** START Excerpted text **

Who is best at being alone with their own thoughts?

This post is in response to
Most Can’t Stand to Be Alone With Their Thoughts–Can You?

Many of us enjoy spare moments of solitude, particularly if we live with a spouse, children, siblings, or roommates. But, when it comes to having one’s own thoughts to oneself without any distractions, many balk.

Psychology Today blogger Bella DePaulo recently addressed a series of 11 studies published in Science Magazine in which subjects had to do nothing but sit in a room by themselves and think for 6 to 15 minutes, shutting off all devices and isolating themselves from other individuals. Most participants did not like the experience. In fact, the researchers found that many subjects opted to do a mundane task or even administer an electric shock to themselves rather than sit and do nothing.

DePaulo brings up intriguing questions about why some individuals see no appeal in sitting quietly with their own thoughts, free of diversions or conversation. She sums up by saying:

“My guess is that single people – especially those who are single at heart, and who live alone because they want to, are less allergic to their own thoughts than others. Some, I imagine, actually enjoy them. (Maybe the same is true of only children.)”

Having spent decades studying and writing about only children and their parents, I find it interesting that once again, in a discussion regarding aloneness, only children are thrown into the mix. While DePaulo seems to simply brainstorm ideas, I can’t help but wonder: Is she, too, buying into the persistent myth that only children spend so much time alone…and therefore are better able to be with their own thoughts?

“Only Child” Does Not Equal “Lonely Child”

While myths and stereotypes abound about how only children tend to have less friends, fewer playmates, and hence, less interactions outside of their “bubble,” findings help clarify that quite the opposite tends to be true.

Children without siblings have just as many friends as those who do have siblings. Douglas Downey and Donna Bobbitt-Zeher, coauthors of a study titled, "Good for Nothing: Number of Siblings and Friendship Nominations among Adolescents" found that only children were just as popular as their peers with siblings. The researchers studied more than 13,000 middle and high school students nationwide. “In every combination we tested, siblings had no impact on how popular a student was among peers,” Bobbitt-Zeher said.

** END Excerpted text **
** START Material supplied **

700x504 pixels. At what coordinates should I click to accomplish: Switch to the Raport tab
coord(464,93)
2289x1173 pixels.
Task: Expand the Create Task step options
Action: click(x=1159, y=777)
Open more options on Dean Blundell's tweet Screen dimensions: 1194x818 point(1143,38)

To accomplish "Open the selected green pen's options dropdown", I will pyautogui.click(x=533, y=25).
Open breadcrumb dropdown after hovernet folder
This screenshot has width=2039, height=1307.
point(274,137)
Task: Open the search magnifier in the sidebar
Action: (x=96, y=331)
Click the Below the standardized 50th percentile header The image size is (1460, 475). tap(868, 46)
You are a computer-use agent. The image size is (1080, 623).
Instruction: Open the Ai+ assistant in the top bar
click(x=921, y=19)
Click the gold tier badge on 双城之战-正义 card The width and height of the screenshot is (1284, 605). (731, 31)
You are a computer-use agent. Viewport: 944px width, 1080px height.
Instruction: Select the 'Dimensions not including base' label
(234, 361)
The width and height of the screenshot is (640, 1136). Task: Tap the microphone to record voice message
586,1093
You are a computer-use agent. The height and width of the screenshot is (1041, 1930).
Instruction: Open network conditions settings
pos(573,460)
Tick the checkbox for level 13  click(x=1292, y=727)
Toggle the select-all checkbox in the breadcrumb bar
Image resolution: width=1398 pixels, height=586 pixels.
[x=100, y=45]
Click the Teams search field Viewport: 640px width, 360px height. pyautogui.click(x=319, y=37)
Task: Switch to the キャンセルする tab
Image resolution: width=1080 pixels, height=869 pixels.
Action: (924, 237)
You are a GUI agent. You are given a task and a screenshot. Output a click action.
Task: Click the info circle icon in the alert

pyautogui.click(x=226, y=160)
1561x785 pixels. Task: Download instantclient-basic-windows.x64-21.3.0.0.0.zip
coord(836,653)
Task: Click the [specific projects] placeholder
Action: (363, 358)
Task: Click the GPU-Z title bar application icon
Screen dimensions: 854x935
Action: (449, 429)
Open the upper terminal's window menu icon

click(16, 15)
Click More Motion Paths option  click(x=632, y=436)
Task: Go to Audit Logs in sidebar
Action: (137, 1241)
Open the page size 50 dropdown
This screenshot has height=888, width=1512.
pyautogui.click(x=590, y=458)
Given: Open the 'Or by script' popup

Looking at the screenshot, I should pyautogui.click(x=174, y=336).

** END Material supplied **

[Your instructions] Please copy, word for word, the passage of the post about solitude and only children from "Having spent decades" to "to be true.". The items in the data listing stand apart from the post about solitude and only children.

[Exercise response]
Having spent decades studying and writing about only children and their parents, I find it interesting that once again, in a discussion regarding aloneness, only children are thrown into the mix. While DePaulo seems to simply brainstorm ideas, I can’t help but wonder: Is she, too, buying into the persistent myth that only children spend so much time alone…and therefore are better able to be with their own thoughts?

“Only Child” Does Not Equal “Lonely Child”

While myths and stereotypes abound about how only children tend to have less friends, fewer playmates, and hence, less interactions outside of their “bubble,” findings help clarify that quite the opposite tends to be true.